Back in 1979 when I was visiting England on a trip, I went to see a new play that was the talk of London, Whose Life Is It Anyway? starring the (then) young actor Tom Conti. It was the rave of the year and his performance earned him a Tony Award. When I heard that this Algarveans’ production starred a woman as the lead, I wondered whether the dynamics would work. I didn't realise that Brian Clark, the playwright, had updated the script to give it a new look for modern audiences.
It is no easy subject to consider; a patient paralysed from the neck down contemplating her future life after her fulfilling life as a sculptor is cut short in a road accident. Her doctors have patched her up as best they can, feeding her tranquillisers and pain killers - even against her own wishes. She wants to be released from hospital, something against the head doctor's morals. So, the argument goes on. Can a patient be of sane mind after the trauma of a major car accident? Can she make her own, rational, decision - even as it probably means it will cause her to die?
The patient whose life is in “play” is Claire Harrison, played by Deborah Kloegman. Imagine, she lies in bed throughout the play unable to move from her neck down as she controls the pace of the play. Deborah came up to this herculean task in spades. Even in her supine state she was able to maintain our focus and sympathy throughout.

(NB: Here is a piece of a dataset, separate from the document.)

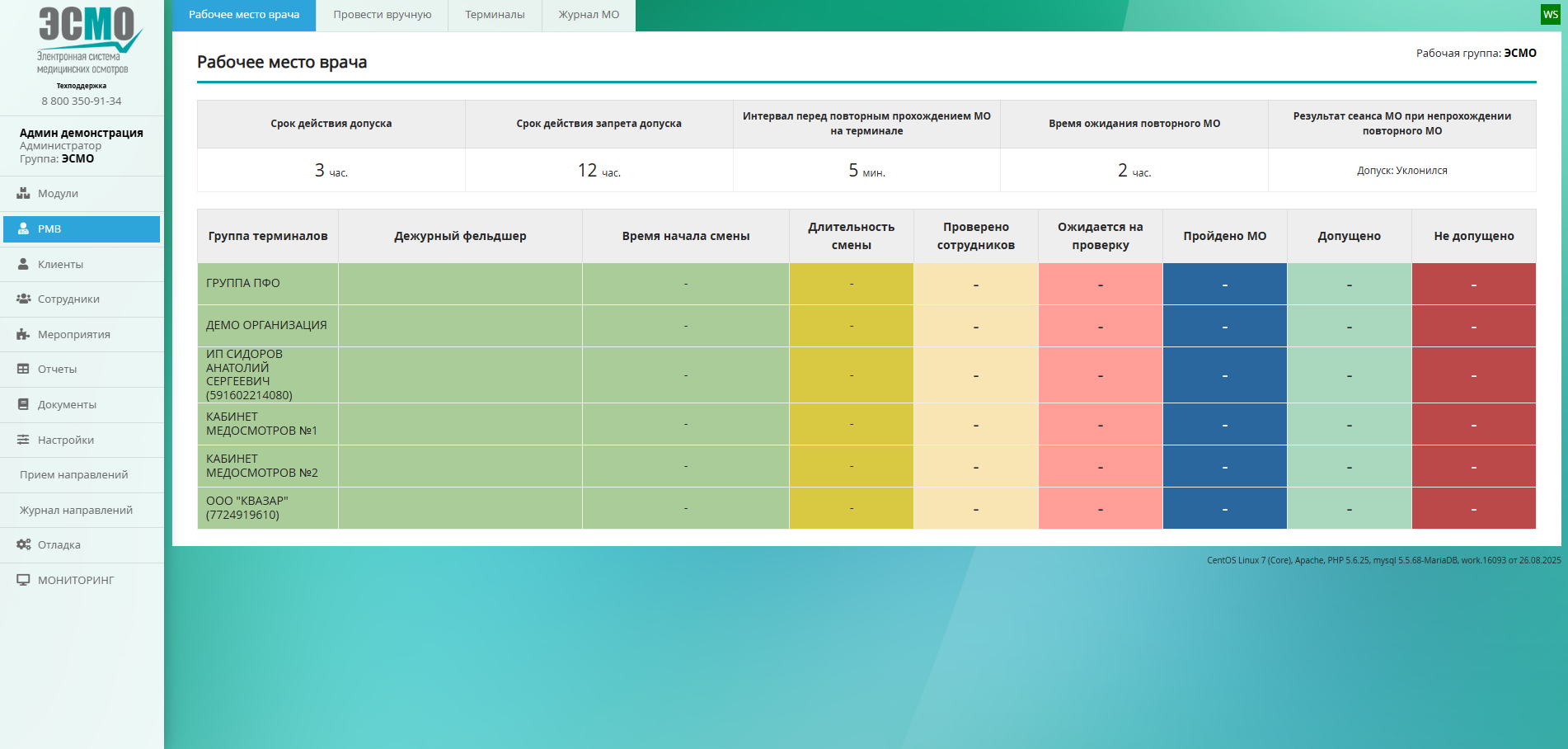
Task: Select ООО "КВАЗАР" terminal group row
Action: 247,507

A feat indeed! The supporting cast harmonised beautifully and we, in the audience, were sucked into the dilemma – save this lovely soul at all medical costs or let her take her own way out.
Paul Kloegman’s professional directorial ability shone throughout the whole play. For my taste I would have liked to have seen Dr Emerson more aggressive - playing the “bad cop” to Dr Scott’s “good cop”. A newcomer the The Algarveans, Tracy Christiansen, made a very believable Sister and I loved Rui Louzeiro’s Brazilian cleaner – yes, he could have been even more Brasileiro. Madeleine Wheare’s judge was excellently portrayed. Type casting?
The set was beautifully minimal with the lighting moving from three different areas, well synchronised. The play leads up to an emotional climax where the legal arguments are considered, keeping us on the edge of our seats waiting for the final judicial decision. Well, like the rest of the audience around me, I left the theatre with tears in my eyes. Well done, Algarveans!